Exercise objective
Output every entry below exactly as it is written.

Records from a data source
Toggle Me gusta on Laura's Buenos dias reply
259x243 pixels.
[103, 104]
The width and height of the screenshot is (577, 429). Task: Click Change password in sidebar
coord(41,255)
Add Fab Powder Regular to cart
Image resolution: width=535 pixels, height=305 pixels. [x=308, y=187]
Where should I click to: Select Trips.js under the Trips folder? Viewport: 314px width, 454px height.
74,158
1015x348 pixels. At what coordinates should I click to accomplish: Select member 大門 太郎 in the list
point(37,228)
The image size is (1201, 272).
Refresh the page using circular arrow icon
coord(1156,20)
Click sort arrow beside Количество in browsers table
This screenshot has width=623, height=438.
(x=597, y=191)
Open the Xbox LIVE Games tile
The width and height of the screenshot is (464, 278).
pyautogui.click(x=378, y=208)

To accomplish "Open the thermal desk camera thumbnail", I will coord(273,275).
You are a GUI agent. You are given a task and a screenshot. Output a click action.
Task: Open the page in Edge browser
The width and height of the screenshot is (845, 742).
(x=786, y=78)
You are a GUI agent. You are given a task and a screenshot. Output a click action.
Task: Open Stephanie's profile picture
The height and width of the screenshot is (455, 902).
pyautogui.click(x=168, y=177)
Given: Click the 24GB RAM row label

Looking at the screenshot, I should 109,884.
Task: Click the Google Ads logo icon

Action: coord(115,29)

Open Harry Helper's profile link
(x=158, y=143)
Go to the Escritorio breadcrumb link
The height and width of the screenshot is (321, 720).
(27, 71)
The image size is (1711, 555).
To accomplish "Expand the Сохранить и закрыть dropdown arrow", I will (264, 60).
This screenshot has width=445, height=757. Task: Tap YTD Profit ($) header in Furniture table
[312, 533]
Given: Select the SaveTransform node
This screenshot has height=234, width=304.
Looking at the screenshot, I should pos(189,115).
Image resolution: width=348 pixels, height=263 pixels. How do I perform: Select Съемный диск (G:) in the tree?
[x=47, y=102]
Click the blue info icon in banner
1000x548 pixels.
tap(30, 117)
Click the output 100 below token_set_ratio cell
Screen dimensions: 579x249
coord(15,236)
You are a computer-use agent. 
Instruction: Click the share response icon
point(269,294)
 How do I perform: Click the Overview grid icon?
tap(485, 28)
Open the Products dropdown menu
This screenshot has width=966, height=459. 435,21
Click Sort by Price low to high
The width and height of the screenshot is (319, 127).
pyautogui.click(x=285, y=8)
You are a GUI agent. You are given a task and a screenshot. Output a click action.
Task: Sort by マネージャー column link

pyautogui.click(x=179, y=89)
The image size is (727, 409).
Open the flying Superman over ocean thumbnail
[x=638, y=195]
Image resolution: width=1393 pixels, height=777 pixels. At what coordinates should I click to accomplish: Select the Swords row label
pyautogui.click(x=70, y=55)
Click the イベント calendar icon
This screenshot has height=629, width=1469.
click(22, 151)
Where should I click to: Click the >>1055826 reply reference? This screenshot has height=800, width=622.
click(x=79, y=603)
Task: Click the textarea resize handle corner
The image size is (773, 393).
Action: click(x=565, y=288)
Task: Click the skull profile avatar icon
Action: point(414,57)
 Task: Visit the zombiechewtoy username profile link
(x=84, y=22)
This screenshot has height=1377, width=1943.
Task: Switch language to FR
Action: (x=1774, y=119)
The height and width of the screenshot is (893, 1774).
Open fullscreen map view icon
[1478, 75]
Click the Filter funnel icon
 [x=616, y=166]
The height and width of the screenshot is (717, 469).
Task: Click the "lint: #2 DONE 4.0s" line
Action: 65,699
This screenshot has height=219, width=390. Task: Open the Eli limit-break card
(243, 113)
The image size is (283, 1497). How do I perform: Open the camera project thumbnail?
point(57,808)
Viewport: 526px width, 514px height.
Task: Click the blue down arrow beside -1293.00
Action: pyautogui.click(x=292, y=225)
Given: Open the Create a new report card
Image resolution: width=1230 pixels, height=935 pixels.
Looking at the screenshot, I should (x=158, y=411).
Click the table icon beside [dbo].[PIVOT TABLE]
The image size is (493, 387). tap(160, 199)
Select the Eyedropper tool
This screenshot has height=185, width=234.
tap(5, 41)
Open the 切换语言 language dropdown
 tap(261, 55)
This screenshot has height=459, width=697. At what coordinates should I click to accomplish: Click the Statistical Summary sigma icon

Answer for this exercise
Toggle Me gusta on Laura's Buenos dias reply
259x243 pixels.
[103, 104]
The width and height of the screenshot is (577, 429). Task: Click Change password in sidebar
coord(41,255)
Add Fab Powder Regular to cart
Image resolution: width=535 pixels, height=305 pixels. [x=308, y=187]
Where should I click to: Select Trips.js under the Trips folder? Viewport: 314px width, 454px height.
74,158
1015x348 pixels. At what coordinates should I click to accomplish: Select member 大門 太郎 in the list
point(37,228)
The image size is (1201, 272).
Refresh the page using circular arrow icon
coord(1156,20)
Click sort arrow beside Количество in browsers table
This screenshot has width=623, height=438.
(x=597, y=191)
Open the Xbox LIVE Games tile
The width and height of the screenshot is (464, 278).
pyautogui.click(x=378, y=208)

To accomplish "Open the thermal desk camera thumbnail", I will coord(273,275).
You are a GUI agent. You are given a task and a screenshot. Output a click action.
Task: Open the page in Edge browser
The width and height of the screenshot is (845, 742).
(x=786, y=78)
You are a GUI agent. You are given a task and a screenshot. Output a click action.
Task: Open Stephanie's profile picture
The height and width of the screenshot is (455, 902).
pyautogui.click(x=168, y=177)
Given: Click the 24GB RAM row label

Looking at the screenshot, I should 109,884.
Task: Click the Google Ads logo icon

Action: coord(115,29)

Open Harry Helper's profile link
(x=158, y=143)
Go to the Escritorio breadcrumb link
The height and width of the screenshot is (321, 720).
(27, 71)
The image size is (1711, 555).
To accomplish "Expand the Сохранить и закрыть dropdown arrow", I will (264, 60).
This screenshot has width=445, height=757. Task: Tap YTD Profit ($) header in Furniture table
[312, 533]
Given: Select the SaveTransform node
This screenshot has height=234, width=304.
Looking at the screenshot, I should pos(189,115).
Image resolution: width=348 pixels, height=263 pixels. How do I perform: Select Съемный диск (G:) in the tree?
[x=47, y=102]
Click the blue info icon in banner
1000x548 pixels.
tap(30, 117)
Click the output 100 below token_set_ratio cell
Screen dimensions: 579x249
coord(15,236)
You are a computer-use agent. 
Instruction: Click the share response icon
point(269,294)
 How do I perform: Click the Overview grid icon?
tap(485, 28)
Open the Products dropdown menu
This screenshot has width=966, height=459. 435,21
Click Sort by Price low to high
The width and height of the screenshot is (319, 127).
pyautogui.click(x=285, y=8)
You are a GUI agent. You are given a task and a screenshot. Output a click action.
Task: Sort by マネージャー column link

pyautogui.click(x=179, y=89)
The image size is (727, 409).
Open the flying Superman over ocean thumbnail
[x=638, y=195]
Image resolution: width=1393 pixels, height=777 pixels. At what coordinates should I click to accomplish: Select the Swords row label
pyautogui.click(x=70, y=55)
Click the イベント calendar icon
This screenshot has height=629, width=1469.
click(22, 151)
Where should I click to: Click the >>1055826 reply reference? This screenshot has height=800, width=622.
click(x=79, y=603)
Task: Click the textarea resize handle corner
The image size is (773, 393).
Action: click(x=565, y=288)
Task: Click the skull profile avatar icon
Action: point(414,57)
 Task: Visit the zombiechewtoy username profile link
(x=84, y=22)
This screenshot has height=1377, width=1943.
Task: Switch language to FR
Action: (x=1774, y=119)
The height and width of the screenshot is (893, 1774).
Open fullscreen map view icon
[1478, 75]
Click the Filter funnel icon
 [x=616, y=166]
The height and width of the screenshot is (717, 469).
Task: Click the "lint: #2 DONE 4.0s" line
Action: 65,699
This screenshot has height=219, width=390. Task: Open the Eli limit-break card
(243, 113)
The image size is (283, 1497). How do I perform: Open the camera project thumbnail?
point(57,808)
Viewport: 526px width, 514px height.
Task: Click the blue down arrow beside -1293.00
Action: pyautogui.click(x=292, y=225)
Given: Open the Create a new report card
Image resolution: width=1230 pixels, height=935 pixels.
Looking at the screenshot, I should (x=158, y=411).
Click the table icon beside [dbo].[PIVOT TABLE]
The image size is (493, 387). tap(160, 199)
Select the Eyedropper tool
This screenshot has height=185, width=234.
tap(5, 41)
Open the 切换语言 language dropdown
 tap(261, 55)
This screenshot has height=459, width=697. At what coordinates should I click to accomplish: Click the Statistical Summary sigma icon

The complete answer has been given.